Horus Strangles Bek

Gods of Egypt Poster

“What would I be the god of? Stupidity?”


There used to be a time when B movies weren’t ashamed of themselves. But sometime in the 2000s it became the norm for big studios to dress up these farcical stories in an attempt to capture larger audiences and make more money. Since our society is pretty dumb and easily influenced, their plan has worked. The trend really took off after Transformers and the Marvel movies were massive hits, and now it’s inescapable. Marvel’s done the best at offering a consistent product, but most of their efforts are still fairly empty of ideas, relying on spectacle and loose ends to keep audiences coming back. But now it seems like every other film that’s shoveled onto the queue is a mid-budget, high-concept blob of nothingness full of handsome, steroided actors spewing meaningless lines in front of a green screen, asking me to take some half-baked fantasy seriously. It is disappointing to see Alex Proyas, who began his career with such promise (The Crow, Dark City), throw his hat in the ring and cooking up one of these travesties. It’s almost like an imposter Alex Proyas made Gods of Egypt, a film characterized by choppy editing, whirling cameras, muscled dudes, tasteless CGI, and its “whitewashing” controversy.

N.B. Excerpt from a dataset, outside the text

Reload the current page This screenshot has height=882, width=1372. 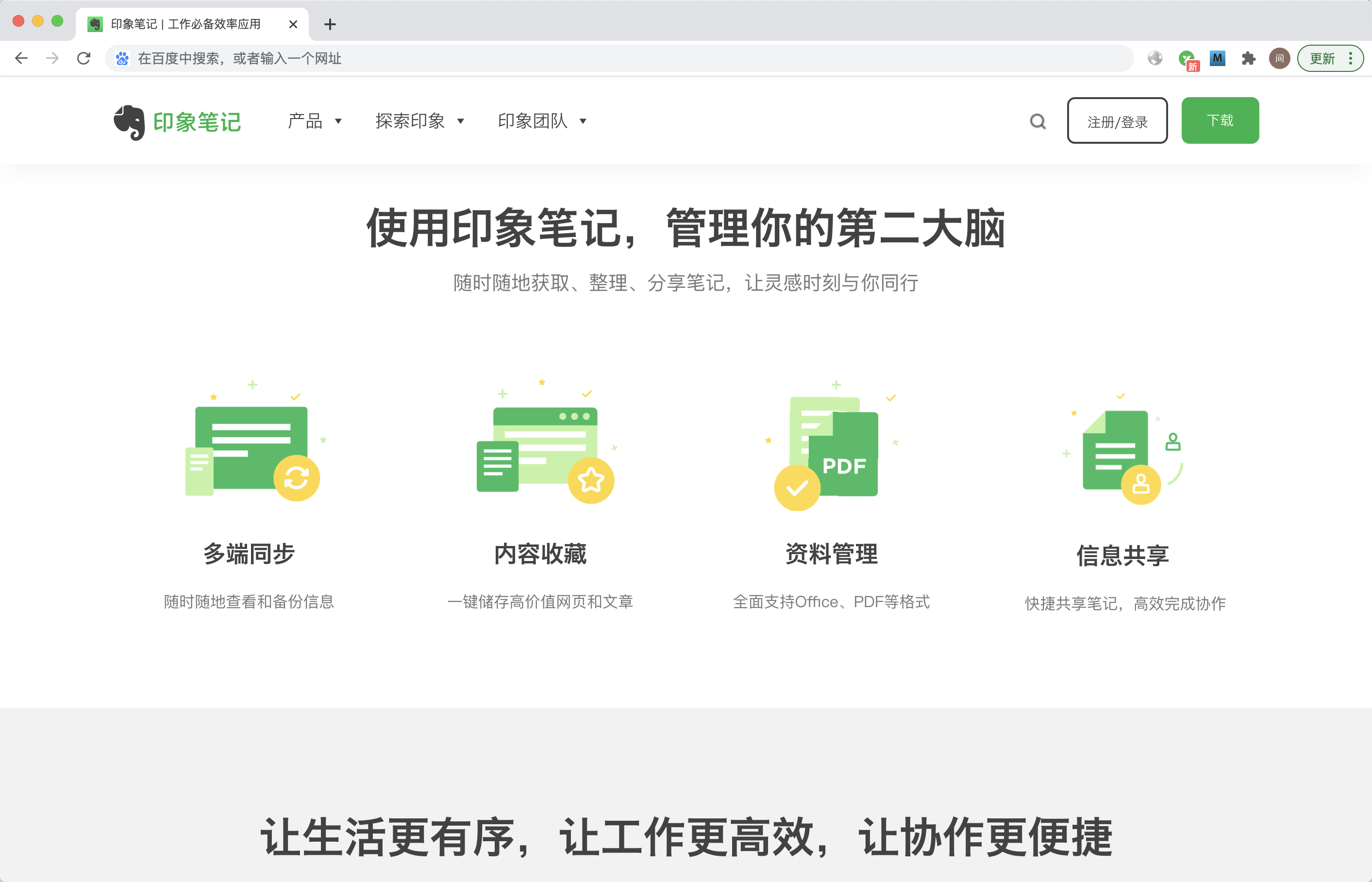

I miss the days when B movies took some kind of perverse pride in getting something done with a limited means of production. Smaller sets, smaller casts, smaller stories. In Gods of Egypt, we have a cast of thousands, but most of them are digitally rendered. I struggle to enjoy such scale when it’s obviously artificial. Likewise, the sets look vast and magnificent, but they’re cartoonish. I’d much rather see the creative use of miniatures (which I know Proyas has used before). To mask the poor CGI, action shots are cut rapidly and make use of a horrid “floating camera” style that I abhor. Basically, so much of the film was punted onto the computer graphics team that there’s scarcely much left for our cast to do but stand around, look pretty, and chat. And that’s essentially what happens. But since this film promises spectacle, and hence so much of the budget went into making it all look “magnificent,” barely any time is spent on meaningful dialogue, character development, etc. It’s just a bare bones outline of a story with lots of over-the-top fight sequences and action movie clichés.

Sloppy CGI

Further deviating from what constitutes a good B movie, Gods of Egypt (along with all the other generic CGI action films that my diatribe is targeting) lacks the risqué elements that tend to pop up when a production team is allowed to do what they want because they’re making a film for cheap. It’s very tame, and with so many other crucial elements missing, it becomes tasteless and bland. The most controversial thing about the film was its casting of a nearly all-white cast in roles that should have been given to those of Egyptian descent, according to critics. I tend to not care, and agree with Nikolaj Coster-Waldau when he defended himself by saying, “I’m not even playing an Egyptian; I’m an 8 foot tall god who turns into a falcon.” The film is completely fictitious, including a flat earth and a sun god. Proyas offered a longer apology that I also kind of agree with, basically saying that the audience votes who they want in future movies by paying whose movies to go see; it is not his fault that the budget requirements for Gods of Egypt meant he had to have certain actors that had box office draw. Some accepted his apology, some didn’t. But he never apologized for making a terrible film, which to me is a larger crime than not casting Egyptian actors in a terrible film.

Proyas usually has a decent initial vision for his films, even if he doesn’t always pull everything together, and that is the case here as well. Egyptian mythology, airborne chariots drawn by winged beetles, vaults of treasure, demon-repelling bracelets, glowing eyes, gold blood. He certainly had a vision here but it just doesn’t pan out. As the groundwork is laid via narration and we’re introduced to a few main characters, there’s a gently comedic tone that seems like it could possibly carry us through what will undoubtedly be a ridiculously cheesy action movie. But this is soon thrown by the wayside in favor of a straight faced take on this amateur material. This is a shame because there’s actually a fairly talented cast here—Gerard Butler, Coster-Waldau, Chadwick Boseman, Rufus Sewell, etc. But everything goes to waste because the film is dominated by dizzying fight scenes that are not engaging at all.

I’m already pretty cynical about the tentpole movies that films like Gods of Egypt are trying to imitate, but I can usually swallow back my bile and enjoy them for what they are. But stuff like this is just too putrid to stomach. If you’re going to try to fool me into liking something that has no passion or heart, at least go all the way and actually fool me. Don’t do a halfway job or you’ll end up making something like this. What should have been a fun romp of swords, sandals, and sorcery is instead a joyless mess.


Sources:
1. Sturm, Rüdiger. “This Game Of Thrones star is at home on two wheels”. The Red Bulletin. 12 April 2016.